Three Poems about the Mountain – Analysis and Commentary


On Beauty by Simonides (6th century B.C.E.)
Original language Ancient Greek
Translated by Sherod Santos

As the ancient stories tell us, invisible
to mortal men, beauty dwells among
the high-capped rocks near a wind gap
arduous to climb. And you must almost
wear your heart out in the struggle
required to attain its height.


Mount Olympus

Translation was published in Greek Lyric Poetry: A New Translation, trans. by Sherod Santos (New York: W. W. Norton & Company, Inc., 2005), page 71.

Traditionally, the mountain is a symbol of the divine. It is the place where God dwells and the locus of encounter with God. Practically all ancient cultures and civilizations conceive of the mountain in this way. The journey up the mountain is difficult, a struggle.

This Greek poem of the Classical period envisions the mountain as the habitation of a universally attributed aspect of divine being: beauty. The exposition is lyrical, terse, enduring.

## Set of tasks
1) In the mountain commentary above, set down everything from "As the ancient" down to "difficult, a struggle." word for word.
2) Shorten the paragraph of the mountain commentary that begins "Traditionally, the mountain is a symbol" into a brief list that keeps its main facts.

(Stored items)
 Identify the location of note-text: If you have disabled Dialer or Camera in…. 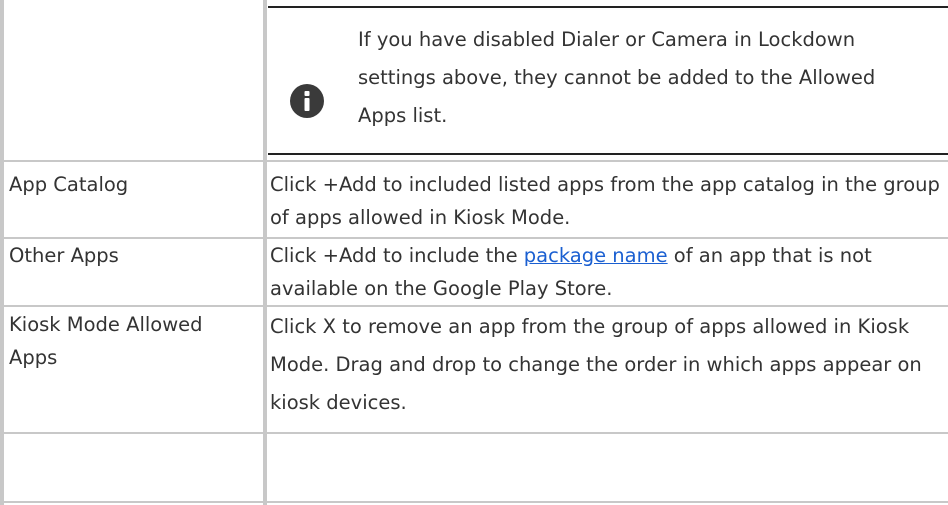
(617, 78).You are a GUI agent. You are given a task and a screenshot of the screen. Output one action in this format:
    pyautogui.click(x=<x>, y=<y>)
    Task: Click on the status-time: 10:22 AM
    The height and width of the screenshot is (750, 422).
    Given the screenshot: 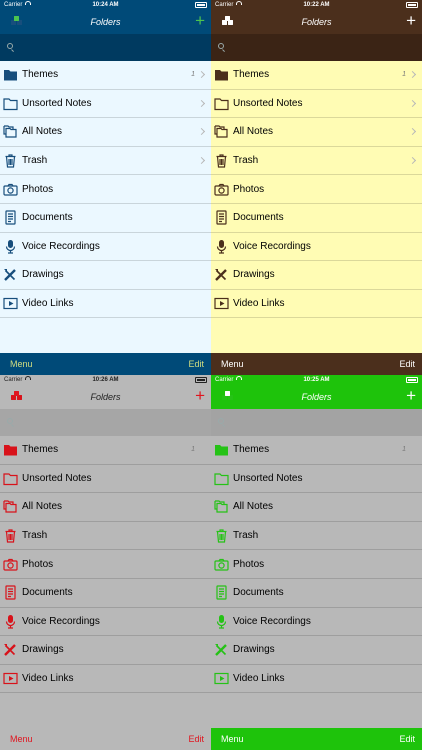 What is the action you would take?
    pyautogui.click(x=316, y=5)
    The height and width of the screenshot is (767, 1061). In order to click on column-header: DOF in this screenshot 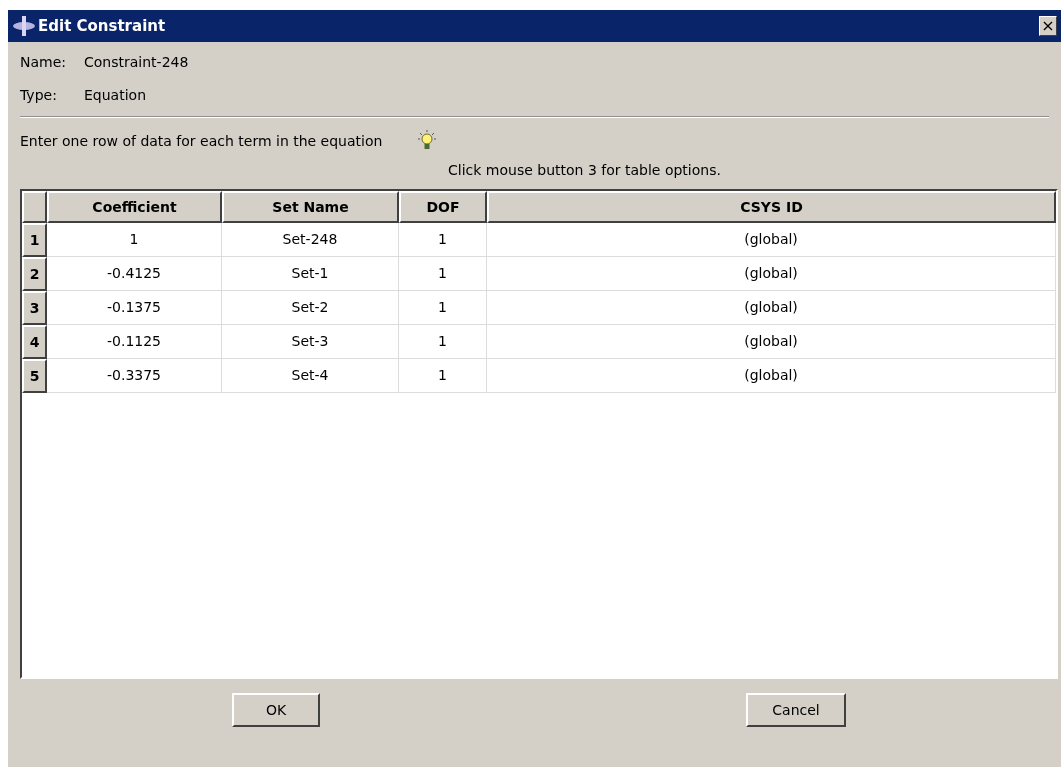, I will do `click(443, 207)`. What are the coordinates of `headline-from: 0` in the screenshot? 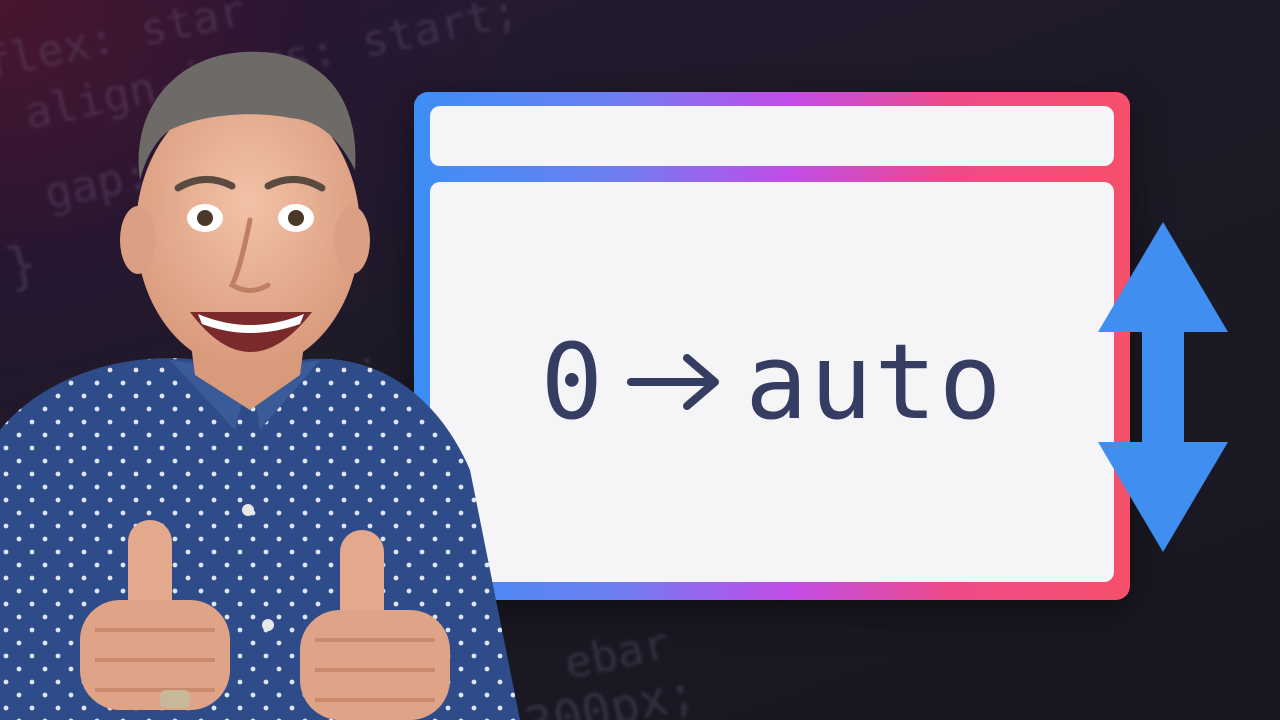 It's located at (573, 382).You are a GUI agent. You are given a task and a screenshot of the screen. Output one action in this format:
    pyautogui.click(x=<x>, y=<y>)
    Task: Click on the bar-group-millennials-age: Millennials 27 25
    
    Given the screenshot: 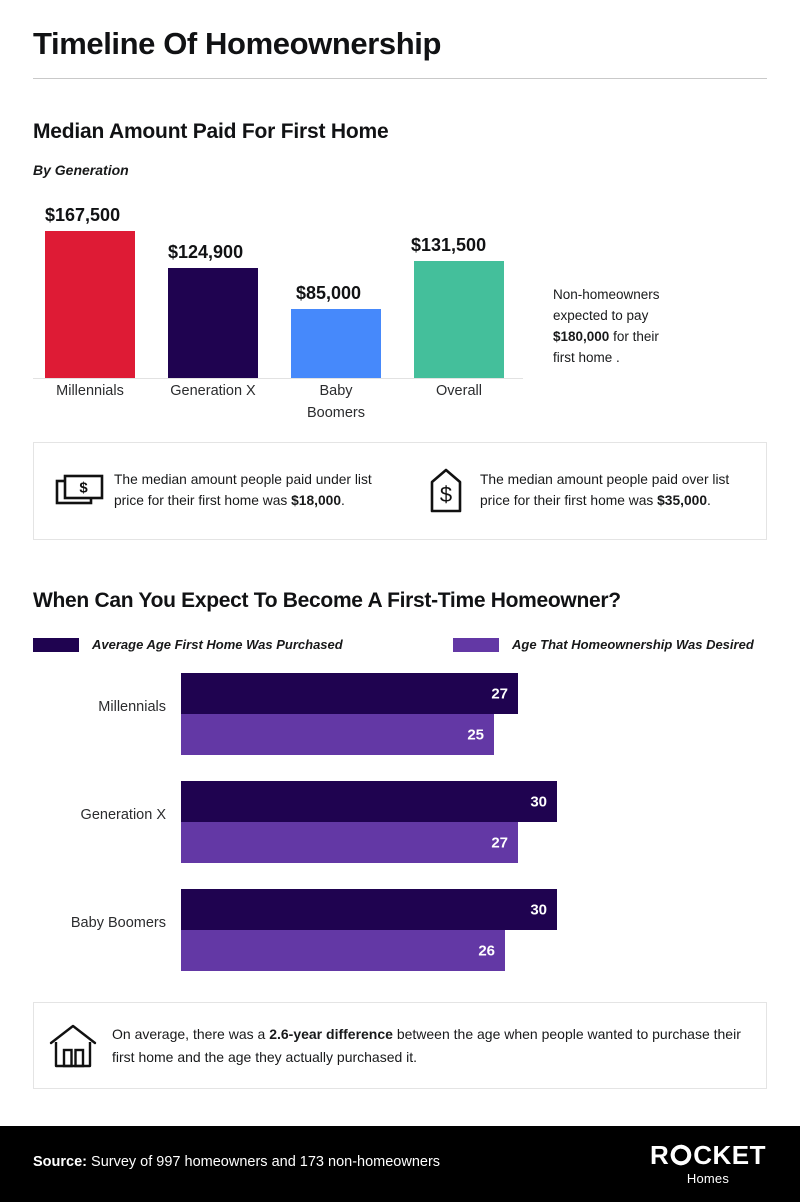 What is the action you would take?
    pyautogui.click(x=400, y=712)
    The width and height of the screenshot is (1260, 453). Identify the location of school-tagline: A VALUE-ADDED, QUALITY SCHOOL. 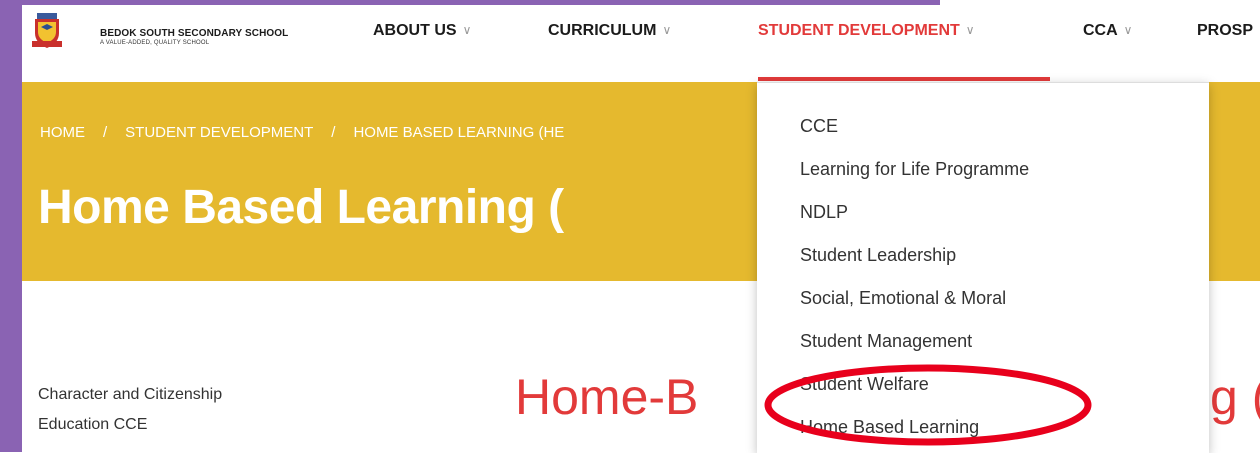
(155, 43). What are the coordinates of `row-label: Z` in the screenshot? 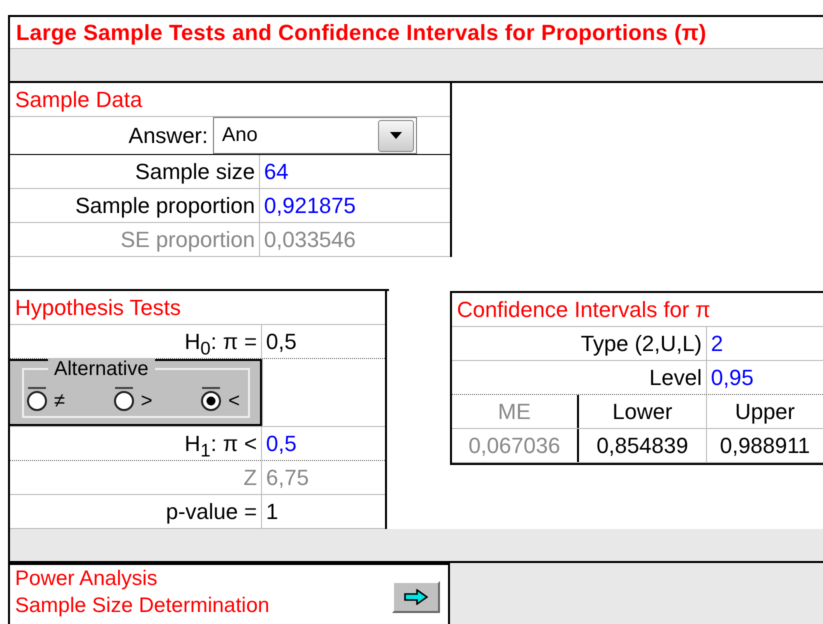 It's located at (136, 478).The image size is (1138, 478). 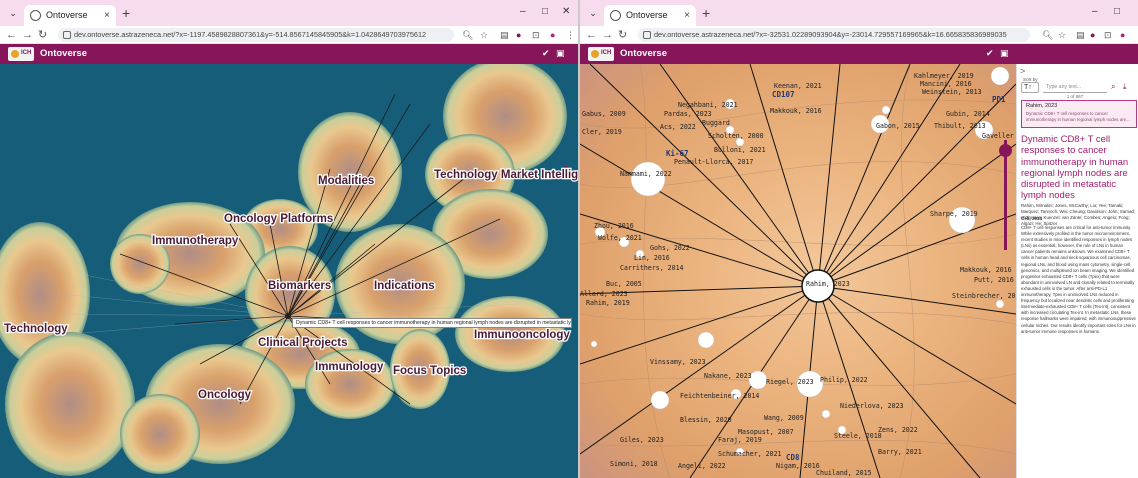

## Responses in order
1)
As the ancient stories tell us, invisible
to mortal men, beauty dwells among
the high-capped rocks near a wind gap
arduous to climb. And you must almost
wear your heart out in the struggle
required to attain its height.


Mount Olympus

Translation was published in Greek Lyric Poetry: A New Translation, trans. by Sherod Santos (New York: W. W. Norton & Company, Inc., 2005), page 71.

Traditionally, the mountain is a symbol of the divine. It is the place where God dwells and the locus of encounter with God. Practically all ancient cultures and civilizations conceive of the mountain in this way. The journey up the mountain is difficult, a struggle.

2)
- The mountain is traditionally a symbol of the divine.
- It is where God dwells and where people meet God.
- Almost all ancient cultures and civilizations see it this way.
- The climb up the mountain is hard, a struggle.